FIGURE 4.

Characterization of AKAPs in human CTs. (A) Proteins purified by sub-cellular fractionation (left) or by cAMP affinity chromatography (right) from cytrophoblasts were subjected to a solid phase binding assay using ³²P-radiolabeled RII (RII-overlay) as a probe in the absence or presence of the Ht31 anchoring disruptor peptide (500 nM). Red arrowheads indicate putative AKAPs expressed in CTs. (B) Total RNA was purified from CTs (n = 3 cultures each) and subjected to RT-PCR with specific AKAP primers (identified in Table 1). Histograms represent mRNA expression of AKAPs in CTs normalized to beta-actin mRNA expression. (C) Cx43 gap junction communication is controlled by PKA anchoring through ezrin (Pidoux et al., 2014). Schematic depiction of a resting state gap junction in primary human trophoblast with Cx43 and a compartmentalized pool of PKA anchored to ezrin thus bound to Cx43 (left).
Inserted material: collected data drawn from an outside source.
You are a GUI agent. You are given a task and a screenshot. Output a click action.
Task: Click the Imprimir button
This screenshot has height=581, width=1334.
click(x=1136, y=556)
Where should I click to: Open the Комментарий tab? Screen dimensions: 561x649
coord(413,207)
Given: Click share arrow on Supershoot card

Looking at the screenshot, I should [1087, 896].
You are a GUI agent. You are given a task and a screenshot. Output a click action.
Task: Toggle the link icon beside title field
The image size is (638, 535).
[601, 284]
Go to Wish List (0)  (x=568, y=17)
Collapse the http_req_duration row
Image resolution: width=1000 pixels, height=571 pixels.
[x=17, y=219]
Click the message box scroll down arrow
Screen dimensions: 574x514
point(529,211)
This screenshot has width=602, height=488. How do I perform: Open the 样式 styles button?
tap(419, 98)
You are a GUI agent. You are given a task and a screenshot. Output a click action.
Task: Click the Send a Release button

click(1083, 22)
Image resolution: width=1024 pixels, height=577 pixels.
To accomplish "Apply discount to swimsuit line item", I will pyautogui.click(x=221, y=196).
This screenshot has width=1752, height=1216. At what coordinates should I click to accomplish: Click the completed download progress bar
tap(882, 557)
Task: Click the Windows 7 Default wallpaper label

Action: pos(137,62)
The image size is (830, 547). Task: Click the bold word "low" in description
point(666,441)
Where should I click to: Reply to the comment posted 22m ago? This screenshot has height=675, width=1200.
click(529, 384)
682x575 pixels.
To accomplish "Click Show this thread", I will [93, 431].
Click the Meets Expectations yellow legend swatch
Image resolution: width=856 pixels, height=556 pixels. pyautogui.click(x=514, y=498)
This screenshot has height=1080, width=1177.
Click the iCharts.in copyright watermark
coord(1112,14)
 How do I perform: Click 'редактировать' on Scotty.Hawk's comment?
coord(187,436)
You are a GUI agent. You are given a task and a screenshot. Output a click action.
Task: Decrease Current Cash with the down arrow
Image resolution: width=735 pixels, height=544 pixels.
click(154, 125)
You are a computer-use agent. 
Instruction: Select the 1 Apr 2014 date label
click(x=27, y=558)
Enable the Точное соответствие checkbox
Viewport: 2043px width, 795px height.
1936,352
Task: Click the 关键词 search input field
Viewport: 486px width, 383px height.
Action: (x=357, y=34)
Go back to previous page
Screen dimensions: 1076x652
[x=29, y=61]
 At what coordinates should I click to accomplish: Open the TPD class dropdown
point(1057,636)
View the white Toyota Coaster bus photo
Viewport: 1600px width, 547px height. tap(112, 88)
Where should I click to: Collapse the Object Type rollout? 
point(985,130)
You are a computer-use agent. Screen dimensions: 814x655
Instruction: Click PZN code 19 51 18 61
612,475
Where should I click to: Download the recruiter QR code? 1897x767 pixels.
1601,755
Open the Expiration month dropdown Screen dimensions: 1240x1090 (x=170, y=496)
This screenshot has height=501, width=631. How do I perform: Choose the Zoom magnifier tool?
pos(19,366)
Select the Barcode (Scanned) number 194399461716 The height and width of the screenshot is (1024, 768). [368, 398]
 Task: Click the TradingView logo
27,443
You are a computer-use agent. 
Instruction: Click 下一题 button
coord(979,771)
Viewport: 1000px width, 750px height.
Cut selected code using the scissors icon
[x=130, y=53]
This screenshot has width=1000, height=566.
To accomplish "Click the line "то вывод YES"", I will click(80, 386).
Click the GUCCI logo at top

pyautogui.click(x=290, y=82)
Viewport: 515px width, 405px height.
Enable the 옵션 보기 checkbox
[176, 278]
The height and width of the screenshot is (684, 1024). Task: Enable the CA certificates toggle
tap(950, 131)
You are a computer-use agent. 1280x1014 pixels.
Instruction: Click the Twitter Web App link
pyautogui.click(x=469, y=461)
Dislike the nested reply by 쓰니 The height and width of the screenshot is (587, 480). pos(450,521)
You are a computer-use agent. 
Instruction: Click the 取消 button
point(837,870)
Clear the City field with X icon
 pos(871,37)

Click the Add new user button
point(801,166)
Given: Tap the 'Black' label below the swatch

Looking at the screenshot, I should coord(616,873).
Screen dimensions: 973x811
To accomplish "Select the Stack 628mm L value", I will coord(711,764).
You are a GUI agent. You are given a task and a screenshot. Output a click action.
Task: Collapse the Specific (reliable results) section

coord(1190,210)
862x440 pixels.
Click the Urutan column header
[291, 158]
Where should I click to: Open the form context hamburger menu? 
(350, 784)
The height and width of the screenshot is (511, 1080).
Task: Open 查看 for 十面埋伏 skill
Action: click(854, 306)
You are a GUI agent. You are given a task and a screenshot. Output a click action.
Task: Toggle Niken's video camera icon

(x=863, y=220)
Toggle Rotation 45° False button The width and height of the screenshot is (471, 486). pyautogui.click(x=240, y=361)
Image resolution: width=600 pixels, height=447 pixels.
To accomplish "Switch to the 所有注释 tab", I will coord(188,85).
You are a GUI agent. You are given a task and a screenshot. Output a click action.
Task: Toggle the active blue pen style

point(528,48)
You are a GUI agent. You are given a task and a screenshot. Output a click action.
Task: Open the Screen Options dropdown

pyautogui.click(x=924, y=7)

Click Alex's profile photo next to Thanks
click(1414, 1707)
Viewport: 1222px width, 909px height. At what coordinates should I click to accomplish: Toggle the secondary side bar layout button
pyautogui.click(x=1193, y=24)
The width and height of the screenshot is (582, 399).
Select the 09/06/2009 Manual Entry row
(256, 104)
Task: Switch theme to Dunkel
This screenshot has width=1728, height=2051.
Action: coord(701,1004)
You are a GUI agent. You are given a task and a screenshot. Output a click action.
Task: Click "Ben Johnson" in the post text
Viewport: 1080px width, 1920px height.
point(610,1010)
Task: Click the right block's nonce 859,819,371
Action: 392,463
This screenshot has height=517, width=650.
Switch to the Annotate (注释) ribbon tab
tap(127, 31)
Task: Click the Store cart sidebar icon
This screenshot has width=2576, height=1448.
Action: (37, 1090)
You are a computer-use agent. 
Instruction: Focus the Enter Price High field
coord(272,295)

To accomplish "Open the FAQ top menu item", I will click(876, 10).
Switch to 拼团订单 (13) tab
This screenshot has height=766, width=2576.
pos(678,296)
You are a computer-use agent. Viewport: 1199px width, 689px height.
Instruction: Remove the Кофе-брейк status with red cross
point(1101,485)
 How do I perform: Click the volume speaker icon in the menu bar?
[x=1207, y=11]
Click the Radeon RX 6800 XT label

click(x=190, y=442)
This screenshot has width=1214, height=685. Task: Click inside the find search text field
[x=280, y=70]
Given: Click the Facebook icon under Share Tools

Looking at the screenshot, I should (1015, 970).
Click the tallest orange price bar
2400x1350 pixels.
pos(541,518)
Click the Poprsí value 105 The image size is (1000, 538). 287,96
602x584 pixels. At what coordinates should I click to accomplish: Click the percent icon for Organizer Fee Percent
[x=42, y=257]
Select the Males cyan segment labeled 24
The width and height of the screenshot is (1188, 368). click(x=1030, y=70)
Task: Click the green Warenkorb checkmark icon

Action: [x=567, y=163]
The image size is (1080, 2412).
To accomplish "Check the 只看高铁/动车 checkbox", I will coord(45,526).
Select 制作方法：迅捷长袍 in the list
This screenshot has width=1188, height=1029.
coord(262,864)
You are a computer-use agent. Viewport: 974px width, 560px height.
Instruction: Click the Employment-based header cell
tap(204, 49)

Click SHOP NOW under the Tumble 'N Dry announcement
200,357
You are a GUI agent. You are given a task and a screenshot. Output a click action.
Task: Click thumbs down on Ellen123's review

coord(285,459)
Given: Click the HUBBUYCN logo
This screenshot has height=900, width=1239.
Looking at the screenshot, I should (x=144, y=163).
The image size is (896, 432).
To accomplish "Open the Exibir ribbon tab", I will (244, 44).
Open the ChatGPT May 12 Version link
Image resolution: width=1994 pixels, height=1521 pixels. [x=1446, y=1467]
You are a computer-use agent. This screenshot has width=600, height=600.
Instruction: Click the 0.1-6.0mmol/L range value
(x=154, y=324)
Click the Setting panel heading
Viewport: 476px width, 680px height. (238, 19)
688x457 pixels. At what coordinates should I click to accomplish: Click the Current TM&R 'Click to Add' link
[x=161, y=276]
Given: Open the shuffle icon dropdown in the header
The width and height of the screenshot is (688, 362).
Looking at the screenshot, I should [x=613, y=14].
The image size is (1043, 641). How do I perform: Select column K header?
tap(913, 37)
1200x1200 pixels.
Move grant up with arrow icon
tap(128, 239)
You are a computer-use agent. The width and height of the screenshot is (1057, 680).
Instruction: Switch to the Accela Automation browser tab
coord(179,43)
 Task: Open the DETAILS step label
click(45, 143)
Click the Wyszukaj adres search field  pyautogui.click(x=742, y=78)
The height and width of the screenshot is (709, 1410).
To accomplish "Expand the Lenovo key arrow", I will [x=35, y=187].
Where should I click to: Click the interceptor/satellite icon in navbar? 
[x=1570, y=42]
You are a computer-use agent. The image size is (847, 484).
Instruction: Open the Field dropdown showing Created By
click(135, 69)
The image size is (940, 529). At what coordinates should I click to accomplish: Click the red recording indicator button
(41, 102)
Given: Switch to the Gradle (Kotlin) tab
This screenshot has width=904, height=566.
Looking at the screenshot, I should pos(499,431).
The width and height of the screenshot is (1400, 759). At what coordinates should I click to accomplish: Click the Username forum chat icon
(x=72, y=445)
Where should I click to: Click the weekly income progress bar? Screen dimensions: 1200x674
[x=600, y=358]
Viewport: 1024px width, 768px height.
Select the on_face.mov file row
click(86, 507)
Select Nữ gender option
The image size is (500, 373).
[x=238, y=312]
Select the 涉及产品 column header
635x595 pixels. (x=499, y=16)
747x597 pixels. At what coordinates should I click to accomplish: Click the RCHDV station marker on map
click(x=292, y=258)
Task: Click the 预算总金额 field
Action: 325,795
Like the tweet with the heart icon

Elevated intracellular cAMP levels lead to activation of PKA and subsequent spatiotemporally controlled phosphorylation of Cx43, which promotes the communication through gap junctions. This communication triggers trophoblast cell fusion. C, catalytic subunit of PKA; P for phosphorylation; pink dots, molecules of cAMP. (D) BeWo cells were transfected with AKAP18 siRNA (Invitrogen, Cat. # 1299001) or scrambled control, cultured for 48 h, stimulated for fusion with FSK (15 μM) for 24 h and subjected to immunoblot analysis with the indicated antibodies (upper left). Cells with AKAP18 knockdown or controls were stained for desmoplakin (magenta) and nuclei (DAPI). Syncytia (ST) boundaries are indicated by dashed lines. Scale bar: 30 μm. (Lower left) The effects of AKAP18 siRNA, scrambled control on fusion were assessed after 24 h treatment with FSK (15 μM) and summarized in histograms (right). Results are expressed as the mean ± SEM of n = 3 independent experiments (^∗∗∗p < 0.001). Scale bar: 30 μm.